確かに、1人で静かに通学してた頃と今は全然違う。照君がいるといつもの通学路の彩度が違う気さえする。
でも、いい台詞も言うべき時と場所ってものがあると思う。
だってほら、今もちらほらと女子の視線が痛い。
ここで「寂しい」と言ったら調子に乗ってるみたいだし、「寂しくない」と言えば照君に嘘をつくことになる。うーん。
私の葛藤は意に介さず、照君は大きく伸びをした。やっぱり猫みたい。やたらでかいけど。ふっ、と息を吐く。
「ドローンは……しょーがねーからキヨに聞くかぁ。あんまり頼りたくないんだけど、な」
そして――照君は「な」の部分で私の頬を軽く人差し指でつついた。
「な、ななななにすんの!!」
私の反応を嬉しそうに見て、
「ん? 真奈から元気もらおうと思って。ほっぺたやわらかいなー真奈は」
さらにつんつんする。
「やめてよぉ」
そこに、賑やかな笑い声と共に数人の男子と一緒にキヨ君が戻ってきた。校庭でサッカーして遊んでいたらしい。汗が光っている。
拭いてあげたいな、なんて思う。
「キヨ君、汗が……」
「あ、ありがと真奈ちゃん」
キヨ君がタオルを持つ私の腕をとる。
「優しいね。でも誰にでもこんなことするの?」
「えっ、そんな、キヨ君だけだよ……」
そして見つめ合う二人……。
「キヨミチー!」
私の妄想をぶち壊す大声で、照君はキヨ君に絡みにいった。腕で汗をぬぐったキヨ君はほんの一瞬嫌そうな顔をした後、いつもの王子顔に戻り、「なんだよ」と二人で話し始める。
ぷにぷにぷに。
「チュンちゃん……」
「お、ホントだやわらかい。
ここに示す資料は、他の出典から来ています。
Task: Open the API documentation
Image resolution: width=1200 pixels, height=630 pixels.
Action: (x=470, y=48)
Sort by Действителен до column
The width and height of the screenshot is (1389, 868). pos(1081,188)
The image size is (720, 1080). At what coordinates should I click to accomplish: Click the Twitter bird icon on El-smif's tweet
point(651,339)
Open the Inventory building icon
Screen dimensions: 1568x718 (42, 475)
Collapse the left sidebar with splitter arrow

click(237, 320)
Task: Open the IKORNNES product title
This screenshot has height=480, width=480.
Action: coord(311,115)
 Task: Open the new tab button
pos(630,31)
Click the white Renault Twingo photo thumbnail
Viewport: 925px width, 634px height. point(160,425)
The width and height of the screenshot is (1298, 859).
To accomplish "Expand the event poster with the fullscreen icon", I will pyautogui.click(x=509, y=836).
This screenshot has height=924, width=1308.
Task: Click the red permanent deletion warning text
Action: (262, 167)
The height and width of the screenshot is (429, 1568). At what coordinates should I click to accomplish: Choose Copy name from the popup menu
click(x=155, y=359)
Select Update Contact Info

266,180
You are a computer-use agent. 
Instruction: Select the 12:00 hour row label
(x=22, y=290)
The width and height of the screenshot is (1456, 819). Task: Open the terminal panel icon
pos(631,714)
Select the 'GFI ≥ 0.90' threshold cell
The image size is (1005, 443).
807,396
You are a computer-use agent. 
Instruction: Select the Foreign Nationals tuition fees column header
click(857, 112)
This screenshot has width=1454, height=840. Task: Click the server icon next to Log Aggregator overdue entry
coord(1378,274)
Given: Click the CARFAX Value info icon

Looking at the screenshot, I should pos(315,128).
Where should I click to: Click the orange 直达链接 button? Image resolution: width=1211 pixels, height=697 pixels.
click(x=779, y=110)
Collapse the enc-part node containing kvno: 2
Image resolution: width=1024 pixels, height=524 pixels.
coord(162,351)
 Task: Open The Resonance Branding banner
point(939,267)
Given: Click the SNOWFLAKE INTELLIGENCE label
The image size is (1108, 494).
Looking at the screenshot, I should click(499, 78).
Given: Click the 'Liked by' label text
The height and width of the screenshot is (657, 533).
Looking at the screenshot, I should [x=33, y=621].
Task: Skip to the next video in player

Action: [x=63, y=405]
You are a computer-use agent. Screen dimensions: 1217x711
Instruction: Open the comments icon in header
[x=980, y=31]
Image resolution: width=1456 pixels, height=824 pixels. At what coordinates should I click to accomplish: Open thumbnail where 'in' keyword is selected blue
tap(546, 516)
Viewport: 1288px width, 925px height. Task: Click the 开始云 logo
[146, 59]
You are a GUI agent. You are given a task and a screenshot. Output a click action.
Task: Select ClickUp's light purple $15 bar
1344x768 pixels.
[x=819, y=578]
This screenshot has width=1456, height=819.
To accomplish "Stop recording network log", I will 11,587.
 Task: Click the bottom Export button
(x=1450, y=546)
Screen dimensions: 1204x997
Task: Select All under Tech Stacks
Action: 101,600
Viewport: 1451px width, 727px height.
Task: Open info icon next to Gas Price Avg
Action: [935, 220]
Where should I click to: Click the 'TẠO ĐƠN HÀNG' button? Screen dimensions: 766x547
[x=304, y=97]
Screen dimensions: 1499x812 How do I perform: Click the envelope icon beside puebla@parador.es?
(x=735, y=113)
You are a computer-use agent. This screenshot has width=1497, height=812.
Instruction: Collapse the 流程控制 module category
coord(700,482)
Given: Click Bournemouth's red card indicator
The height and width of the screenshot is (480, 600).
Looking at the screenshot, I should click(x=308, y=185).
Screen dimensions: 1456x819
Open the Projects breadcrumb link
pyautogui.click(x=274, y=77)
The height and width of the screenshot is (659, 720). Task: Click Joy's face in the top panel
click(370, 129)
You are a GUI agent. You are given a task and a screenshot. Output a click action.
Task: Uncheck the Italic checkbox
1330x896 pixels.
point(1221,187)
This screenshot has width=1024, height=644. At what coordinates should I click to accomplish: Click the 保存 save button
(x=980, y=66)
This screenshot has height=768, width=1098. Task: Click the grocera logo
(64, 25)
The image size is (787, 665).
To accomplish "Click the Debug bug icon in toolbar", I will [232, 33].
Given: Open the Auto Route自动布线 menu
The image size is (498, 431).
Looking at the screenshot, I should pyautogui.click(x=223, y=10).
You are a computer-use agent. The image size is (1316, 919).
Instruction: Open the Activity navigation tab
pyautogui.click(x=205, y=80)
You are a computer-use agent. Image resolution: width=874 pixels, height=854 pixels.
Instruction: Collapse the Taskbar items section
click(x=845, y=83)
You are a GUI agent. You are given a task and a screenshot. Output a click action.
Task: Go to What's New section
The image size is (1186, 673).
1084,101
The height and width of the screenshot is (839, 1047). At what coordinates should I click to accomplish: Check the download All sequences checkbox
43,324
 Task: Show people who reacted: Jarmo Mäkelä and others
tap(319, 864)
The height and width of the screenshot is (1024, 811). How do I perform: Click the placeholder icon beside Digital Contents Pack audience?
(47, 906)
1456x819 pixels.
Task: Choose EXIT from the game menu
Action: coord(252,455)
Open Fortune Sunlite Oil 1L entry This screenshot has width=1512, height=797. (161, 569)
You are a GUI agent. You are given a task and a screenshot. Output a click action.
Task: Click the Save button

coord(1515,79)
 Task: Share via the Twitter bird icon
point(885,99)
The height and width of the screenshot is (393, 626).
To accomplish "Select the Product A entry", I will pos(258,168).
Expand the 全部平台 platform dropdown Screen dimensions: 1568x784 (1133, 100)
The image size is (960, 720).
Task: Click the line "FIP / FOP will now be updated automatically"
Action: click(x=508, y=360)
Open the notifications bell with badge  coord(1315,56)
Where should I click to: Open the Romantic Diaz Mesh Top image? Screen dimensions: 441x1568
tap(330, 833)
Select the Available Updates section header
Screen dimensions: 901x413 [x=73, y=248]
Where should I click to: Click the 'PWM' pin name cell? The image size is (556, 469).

元気出そう」
チュンちゃんがドキドキが収まらない私のほっぺたをつんつんしていた。
「高崎君の、誰とでも仲良くなれるコミュニケーション能力だけはすごいわね……あ、五限始まるわ」と最後にぷに、と一押ししてチュンちゃんは席に戻る。
その様子を見ていたかのように、タイミングよくチャイムが鳴った。